It turns out I’m an a**hole.
This revelation was less than shocking for me. Up until the time I took the “Are you an A**hole?” test during Kevin Benz’s “No more A**holes in the Newsroom” session, I only had my suspicions. Now I know for sure.
“We can’t expect things to change if we don’t get help changing it,” Benz said. His presentation on newsroom jerks and how to handle them was based on the book written by Robert I. Sutton, PhD., “The No A**hole Rule.”
The book, and in turn the presentation, highlighted some of the key points about what newsroom bullies do and the poisonous environment that can corrupt the culture of any newsroom.
The focal point and greatest takeaway from the presentation was the “Are you an A**hole?” test with 23 true/false questions.

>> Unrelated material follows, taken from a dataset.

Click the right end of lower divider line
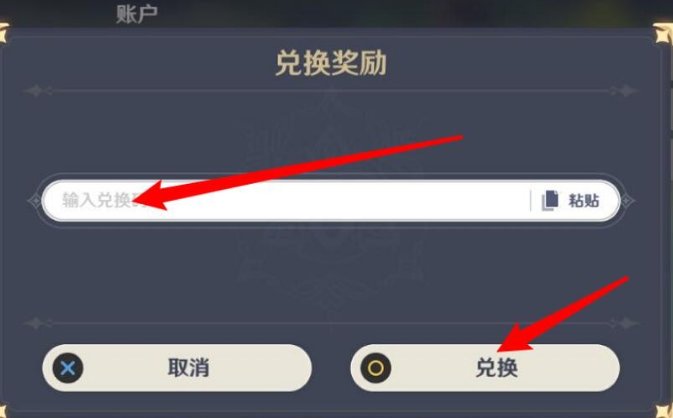 coord(624,323)
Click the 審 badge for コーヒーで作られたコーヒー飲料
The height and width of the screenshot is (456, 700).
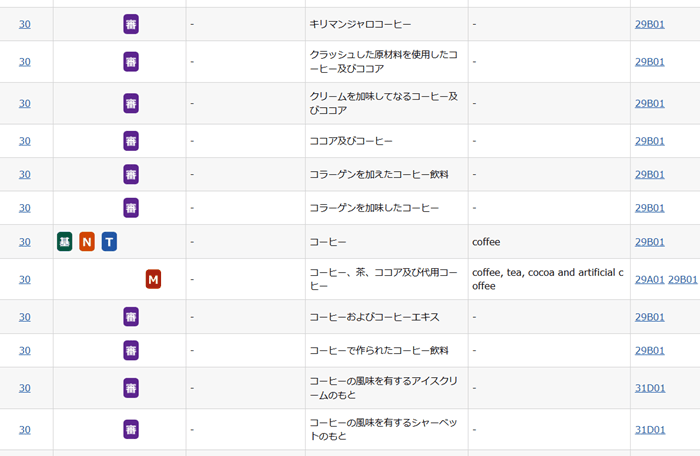[x=131, y=351]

I scored a 12 out of 23, which makes me a “borderline certified a**hole” according to the test. Who knew?
While this might seem like a less than mature way to approach the subject, the issue of newsroom bullies is no joke. Benz said that having “a**holes” in the work place can add up to distractions and reduced productivity, absenteeism, legal costs and settlement fees.
Fresno State journalism student Tristan Lewis, who attended the breakout session, said the presentation taught him to think of others before speaking. He said it’s important to treat others the way you want to be treated.
“If you’re a jerk to them,” Lewis said, “They aren’t going to put out good work.”
“The No A**hole Rule” offers a few tips to deal with bullies in your newsroom. While the list is extensive, it boils down to communication: Let people speak freely, limit hierarchical terms, and always be satisfied with your work and the work of others.
As a “borderline certified a**hole,” I have a few things to work on.